Your assignment: How do the records below read from their first line through the line containing "Task: Click the 17:40 end time"? Write those lines out exactly.
======== Available records
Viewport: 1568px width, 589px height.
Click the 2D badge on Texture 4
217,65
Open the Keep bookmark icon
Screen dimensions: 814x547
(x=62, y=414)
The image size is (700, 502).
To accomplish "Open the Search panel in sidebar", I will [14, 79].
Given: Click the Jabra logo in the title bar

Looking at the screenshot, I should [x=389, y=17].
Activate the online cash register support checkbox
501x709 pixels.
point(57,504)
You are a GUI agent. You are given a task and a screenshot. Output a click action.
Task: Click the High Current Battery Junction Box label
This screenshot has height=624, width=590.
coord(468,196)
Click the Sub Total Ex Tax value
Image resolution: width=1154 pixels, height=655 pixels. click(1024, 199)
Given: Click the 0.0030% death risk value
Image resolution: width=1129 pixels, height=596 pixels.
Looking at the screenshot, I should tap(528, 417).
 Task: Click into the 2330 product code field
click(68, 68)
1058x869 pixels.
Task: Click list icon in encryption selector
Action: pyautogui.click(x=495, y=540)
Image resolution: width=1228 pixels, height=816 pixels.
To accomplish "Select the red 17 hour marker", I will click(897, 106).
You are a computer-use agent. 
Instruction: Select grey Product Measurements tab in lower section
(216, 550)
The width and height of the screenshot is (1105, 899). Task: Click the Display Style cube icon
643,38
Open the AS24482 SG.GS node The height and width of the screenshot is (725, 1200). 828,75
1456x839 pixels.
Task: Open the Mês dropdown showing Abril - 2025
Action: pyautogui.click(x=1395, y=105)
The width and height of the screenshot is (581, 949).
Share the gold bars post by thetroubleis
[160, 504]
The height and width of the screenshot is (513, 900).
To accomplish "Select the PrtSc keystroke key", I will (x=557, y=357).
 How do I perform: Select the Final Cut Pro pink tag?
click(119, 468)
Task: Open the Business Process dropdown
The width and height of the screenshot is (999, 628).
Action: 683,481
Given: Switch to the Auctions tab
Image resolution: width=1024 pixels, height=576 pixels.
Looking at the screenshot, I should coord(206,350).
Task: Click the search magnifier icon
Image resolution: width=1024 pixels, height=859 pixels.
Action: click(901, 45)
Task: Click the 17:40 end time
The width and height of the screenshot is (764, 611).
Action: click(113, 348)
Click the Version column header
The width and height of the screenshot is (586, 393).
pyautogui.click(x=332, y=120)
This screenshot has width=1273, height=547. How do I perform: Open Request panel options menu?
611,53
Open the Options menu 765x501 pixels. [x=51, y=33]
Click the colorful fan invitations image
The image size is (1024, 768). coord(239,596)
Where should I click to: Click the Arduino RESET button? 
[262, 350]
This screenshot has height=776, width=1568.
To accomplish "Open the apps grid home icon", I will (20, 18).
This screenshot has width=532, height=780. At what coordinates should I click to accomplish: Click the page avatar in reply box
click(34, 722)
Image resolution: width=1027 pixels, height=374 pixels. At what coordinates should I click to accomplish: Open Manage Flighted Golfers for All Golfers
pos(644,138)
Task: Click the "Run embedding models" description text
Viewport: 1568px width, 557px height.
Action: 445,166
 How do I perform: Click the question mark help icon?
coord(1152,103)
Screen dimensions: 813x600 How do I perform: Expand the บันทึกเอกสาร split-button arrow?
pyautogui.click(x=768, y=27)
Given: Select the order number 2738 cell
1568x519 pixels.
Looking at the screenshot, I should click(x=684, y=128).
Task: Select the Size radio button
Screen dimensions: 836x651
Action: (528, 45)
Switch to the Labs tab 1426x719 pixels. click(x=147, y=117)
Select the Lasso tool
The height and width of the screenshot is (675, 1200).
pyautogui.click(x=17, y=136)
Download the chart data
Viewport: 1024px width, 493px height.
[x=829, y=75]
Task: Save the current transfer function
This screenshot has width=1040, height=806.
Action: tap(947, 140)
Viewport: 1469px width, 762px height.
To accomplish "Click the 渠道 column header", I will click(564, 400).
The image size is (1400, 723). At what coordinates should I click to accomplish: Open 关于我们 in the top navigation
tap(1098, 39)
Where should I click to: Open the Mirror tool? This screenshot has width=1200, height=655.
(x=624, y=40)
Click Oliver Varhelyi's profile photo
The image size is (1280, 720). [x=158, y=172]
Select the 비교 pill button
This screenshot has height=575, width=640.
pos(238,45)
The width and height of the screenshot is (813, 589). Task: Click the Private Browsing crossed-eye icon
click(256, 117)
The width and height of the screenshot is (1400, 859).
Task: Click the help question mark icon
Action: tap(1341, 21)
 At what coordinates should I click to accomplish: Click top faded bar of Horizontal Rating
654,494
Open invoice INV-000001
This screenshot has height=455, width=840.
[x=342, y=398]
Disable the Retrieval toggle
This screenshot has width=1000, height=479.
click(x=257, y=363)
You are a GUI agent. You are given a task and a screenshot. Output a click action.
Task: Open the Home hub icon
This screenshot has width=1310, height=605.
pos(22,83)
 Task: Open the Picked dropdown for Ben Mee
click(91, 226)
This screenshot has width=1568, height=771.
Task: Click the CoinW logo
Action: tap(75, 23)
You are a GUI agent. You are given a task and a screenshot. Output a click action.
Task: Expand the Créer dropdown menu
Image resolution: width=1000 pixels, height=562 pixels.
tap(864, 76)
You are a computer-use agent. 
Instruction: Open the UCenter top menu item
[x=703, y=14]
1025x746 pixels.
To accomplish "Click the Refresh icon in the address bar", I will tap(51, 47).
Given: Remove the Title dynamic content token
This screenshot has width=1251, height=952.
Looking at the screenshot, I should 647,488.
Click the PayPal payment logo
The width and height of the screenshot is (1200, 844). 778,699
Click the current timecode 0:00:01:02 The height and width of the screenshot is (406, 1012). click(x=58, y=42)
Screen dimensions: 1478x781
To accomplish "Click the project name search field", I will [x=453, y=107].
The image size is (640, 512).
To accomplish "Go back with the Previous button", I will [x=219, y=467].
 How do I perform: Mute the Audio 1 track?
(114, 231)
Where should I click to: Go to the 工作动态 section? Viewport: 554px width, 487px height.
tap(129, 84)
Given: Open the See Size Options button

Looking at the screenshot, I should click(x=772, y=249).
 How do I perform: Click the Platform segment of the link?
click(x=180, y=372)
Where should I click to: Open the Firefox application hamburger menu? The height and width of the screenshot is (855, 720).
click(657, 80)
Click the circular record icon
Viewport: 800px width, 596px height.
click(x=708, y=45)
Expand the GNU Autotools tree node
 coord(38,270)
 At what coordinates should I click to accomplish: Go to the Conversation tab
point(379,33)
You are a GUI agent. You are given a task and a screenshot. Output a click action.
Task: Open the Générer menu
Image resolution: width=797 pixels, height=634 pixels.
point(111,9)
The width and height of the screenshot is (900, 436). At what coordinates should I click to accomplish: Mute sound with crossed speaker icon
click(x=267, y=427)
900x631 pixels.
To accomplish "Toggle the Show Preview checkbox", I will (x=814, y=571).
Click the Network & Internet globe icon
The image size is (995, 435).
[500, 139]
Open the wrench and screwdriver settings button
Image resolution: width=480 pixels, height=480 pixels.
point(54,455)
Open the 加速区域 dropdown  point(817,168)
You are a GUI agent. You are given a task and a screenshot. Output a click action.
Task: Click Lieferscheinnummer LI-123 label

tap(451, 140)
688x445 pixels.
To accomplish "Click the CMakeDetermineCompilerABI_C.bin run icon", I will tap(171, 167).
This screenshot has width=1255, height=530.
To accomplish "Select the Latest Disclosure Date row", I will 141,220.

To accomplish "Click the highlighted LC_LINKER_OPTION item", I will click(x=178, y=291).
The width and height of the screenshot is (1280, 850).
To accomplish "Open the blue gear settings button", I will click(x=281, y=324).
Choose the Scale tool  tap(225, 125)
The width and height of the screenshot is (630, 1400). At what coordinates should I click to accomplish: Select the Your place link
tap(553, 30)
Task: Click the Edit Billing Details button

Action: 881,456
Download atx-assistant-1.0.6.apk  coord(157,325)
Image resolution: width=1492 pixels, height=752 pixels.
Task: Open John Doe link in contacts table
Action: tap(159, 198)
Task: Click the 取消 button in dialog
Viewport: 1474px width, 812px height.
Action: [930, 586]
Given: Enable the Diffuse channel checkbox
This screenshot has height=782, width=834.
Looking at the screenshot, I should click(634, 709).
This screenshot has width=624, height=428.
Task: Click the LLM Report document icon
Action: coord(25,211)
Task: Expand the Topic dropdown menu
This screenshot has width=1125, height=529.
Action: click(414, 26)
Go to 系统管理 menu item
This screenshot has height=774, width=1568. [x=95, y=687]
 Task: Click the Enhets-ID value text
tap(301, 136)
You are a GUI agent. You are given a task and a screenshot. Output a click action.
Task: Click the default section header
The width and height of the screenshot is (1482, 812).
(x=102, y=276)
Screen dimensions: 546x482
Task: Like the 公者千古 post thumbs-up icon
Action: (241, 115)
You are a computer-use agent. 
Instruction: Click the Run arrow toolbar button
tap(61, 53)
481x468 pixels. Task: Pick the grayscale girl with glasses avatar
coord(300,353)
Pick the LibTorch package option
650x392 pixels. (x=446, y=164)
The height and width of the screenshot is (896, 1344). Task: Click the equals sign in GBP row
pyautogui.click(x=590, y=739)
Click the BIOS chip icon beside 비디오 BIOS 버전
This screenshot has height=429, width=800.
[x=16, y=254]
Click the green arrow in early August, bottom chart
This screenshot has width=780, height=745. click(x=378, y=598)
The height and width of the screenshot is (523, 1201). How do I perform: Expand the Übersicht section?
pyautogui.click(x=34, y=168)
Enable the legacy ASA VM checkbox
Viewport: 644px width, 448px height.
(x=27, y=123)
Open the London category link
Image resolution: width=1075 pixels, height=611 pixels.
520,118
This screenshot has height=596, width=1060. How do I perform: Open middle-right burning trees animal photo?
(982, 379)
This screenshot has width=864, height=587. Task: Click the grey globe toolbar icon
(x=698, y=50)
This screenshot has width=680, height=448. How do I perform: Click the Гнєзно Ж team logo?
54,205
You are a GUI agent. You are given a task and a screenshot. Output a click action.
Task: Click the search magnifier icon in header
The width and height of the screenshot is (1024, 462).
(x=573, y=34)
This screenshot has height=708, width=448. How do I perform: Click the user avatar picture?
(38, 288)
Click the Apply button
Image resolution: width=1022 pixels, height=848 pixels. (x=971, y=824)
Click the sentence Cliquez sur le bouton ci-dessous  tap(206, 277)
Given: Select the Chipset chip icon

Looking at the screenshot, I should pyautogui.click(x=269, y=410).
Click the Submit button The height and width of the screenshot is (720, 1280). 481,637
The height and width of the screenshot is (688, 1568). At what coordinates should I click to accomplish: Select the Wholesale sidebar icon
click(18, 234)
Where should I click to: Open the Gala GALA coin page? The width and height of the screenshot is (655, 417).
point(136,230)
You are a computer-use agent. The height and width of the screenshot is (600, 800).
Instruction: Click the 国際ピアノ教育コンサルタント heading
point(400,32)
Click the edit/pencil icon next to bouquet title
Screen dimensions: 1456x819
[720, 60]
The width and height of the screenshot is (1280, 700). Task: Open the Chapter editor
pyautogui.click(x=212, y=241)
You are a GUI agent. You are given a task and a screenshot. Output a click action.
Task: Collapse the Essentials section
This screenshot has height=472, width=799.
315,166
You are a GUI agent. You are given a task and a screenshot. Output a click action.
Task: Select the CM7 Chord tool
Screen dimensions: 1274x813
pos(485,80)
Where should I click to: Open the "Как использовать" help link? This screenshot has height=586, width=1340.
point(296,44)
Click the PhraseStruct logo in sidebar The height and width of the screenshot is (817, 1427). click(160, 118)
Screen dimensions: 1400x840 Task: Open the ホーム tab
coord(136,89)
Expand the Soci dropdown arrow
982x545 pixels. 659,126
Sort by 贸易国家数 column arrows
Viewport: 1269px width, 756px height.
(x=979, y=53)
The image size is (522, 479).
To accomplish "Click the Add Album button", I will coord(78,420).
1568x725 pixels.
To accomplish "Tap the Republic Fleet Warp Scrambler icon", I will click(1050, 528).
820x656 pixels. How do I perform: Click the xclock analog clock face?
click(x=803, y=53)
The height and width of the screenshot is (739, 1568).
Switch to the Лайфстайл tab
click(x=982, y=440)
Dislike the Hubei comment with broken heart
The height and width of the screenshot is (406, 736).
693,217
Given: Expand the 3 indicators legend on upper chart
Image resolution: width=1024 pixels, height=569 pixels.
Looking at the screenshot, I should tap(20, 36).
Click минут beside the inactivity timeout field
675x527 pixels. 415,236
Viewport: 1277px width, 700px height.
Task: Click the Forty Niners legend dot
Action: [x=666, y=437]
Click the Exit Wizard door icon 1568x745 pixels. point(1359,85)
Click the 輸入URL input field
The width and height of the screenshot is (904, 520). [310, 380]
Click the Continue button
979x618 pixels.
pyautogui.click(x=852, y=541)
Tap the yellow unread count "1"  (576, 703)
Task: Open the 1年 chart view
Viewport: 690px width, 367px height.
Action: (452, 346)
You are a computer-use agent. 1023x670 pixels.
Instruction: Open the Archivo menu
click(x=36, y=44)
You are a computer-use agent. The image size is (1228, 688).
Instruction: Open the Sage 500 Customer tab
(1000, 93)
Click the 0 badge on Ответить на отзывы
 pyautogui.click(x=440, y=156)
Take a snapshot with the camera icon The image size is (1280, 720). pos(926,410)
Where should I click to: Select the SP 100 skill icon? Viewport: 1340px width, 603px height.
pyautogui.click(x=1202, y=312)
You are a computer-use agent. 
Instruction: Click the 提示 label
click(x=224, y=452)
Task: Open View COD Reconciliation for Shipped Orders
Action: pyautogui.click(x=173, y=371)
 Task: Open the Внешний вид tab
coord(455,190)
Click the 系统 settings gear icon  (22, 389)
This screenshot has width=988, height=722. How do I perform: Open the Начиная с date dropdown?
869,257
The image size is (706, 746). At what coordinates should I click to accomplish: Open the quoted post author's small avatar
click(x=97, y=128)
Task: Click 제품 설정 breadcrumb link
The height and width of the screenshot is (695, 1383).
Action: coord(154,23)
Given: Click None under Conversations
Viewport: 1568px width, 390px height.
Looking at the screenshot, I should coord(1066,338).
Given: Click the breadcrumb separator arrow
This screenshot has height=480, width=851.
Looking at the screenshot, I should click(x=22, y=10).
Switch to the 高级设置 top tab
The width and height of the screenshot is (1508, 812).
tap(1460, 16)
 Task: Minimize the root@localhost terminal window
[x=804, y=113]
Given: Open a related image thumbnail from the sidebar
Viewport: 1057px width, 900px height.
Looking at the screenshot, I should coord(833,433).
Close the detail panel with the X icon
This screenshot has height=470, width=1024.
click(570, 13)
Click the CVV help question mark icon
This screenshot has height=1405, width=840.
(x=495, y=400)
================
Worked solution:
Viewport: 1568px width, 589px height.
Click the 2D badge on Texture 4
217,65
Open the Keep bookmark icon
Screen dimensions: 814x547
(x=62, y=414)
The image size is (700, 502).
To accomplish "Open the Search panel in sidebar", I will [14, 79].
Given: Click the Jabra logo in the title bar

Looking at the screenshot, I should [x=389, y=17].
Activate the online cash register support checkbox
501x709 pixels.
point(57,504)
You are a GUI agent. You are given a task and a screenshot. Output a click action.
Task: Click the High Current Battery Junction Box label
This screenshot has height=624, width=590.
coord(468,196)
Click the Sub Total Ex Tax value
Image resolution: width=1154 pixels, height=655 pixels. click(1024, 199)
Given: Click the 0.0030% death risk value
Image resolution: width=1129 pixels, height=596 pixels.
Looking at the screenshot, I should tap(528, 417).
 Task: Click into the 2330 product code field
click(68, 68)
1058x869 pixels.
Task: Click list icon in encryption selector
Action: pyautogui.click(x=495, y=540)
Image resolution: width=1228 pixels, height=816 pixels.
To accomplish "Select the red 17 hour marker", I will click(897, 106).
You are a computer-use agent. 
Instruction: Select grey Product Measurements tab in lower section
(216, 550)
The width and height of the screenshot is (1105, 899). Task: Click the Display Style cube icon
643,38
Open the AS24482 SG.GS node The height and width of the screenshot is (725, 1200). 828,75
1456x839 pixels.
Task: Open the Mês dropdown showing Abril - 2025
Action: pyautogui.click(x=1395, y=105)
The width and height of the screenshot is (581, 949).
Share the gold bars post by thetroubleis
[160, 504]
The height and width of the screenshot is (513, 900).
To accomplish "Select the PrtSc keystroke key", I will (x=557, y=357).
 How do I perform: Select the Final Cut Pro pink tag?
click(119, 468)
Task: Open the Business Process dropdown
The width and height of the screenshot is (999, 628).
Action: 683,481
Given: Switch to the Auctions tab
Image resolution: width=1024 pixels, height=576 pixels.
Looking at the screenshot, I should coord(206,350).
Task: Click the search magnifier icon
Image resolution: width=1024 pixels, height=859 pixels.
Action: click(901, 45)
Task: Click the 17:40 end time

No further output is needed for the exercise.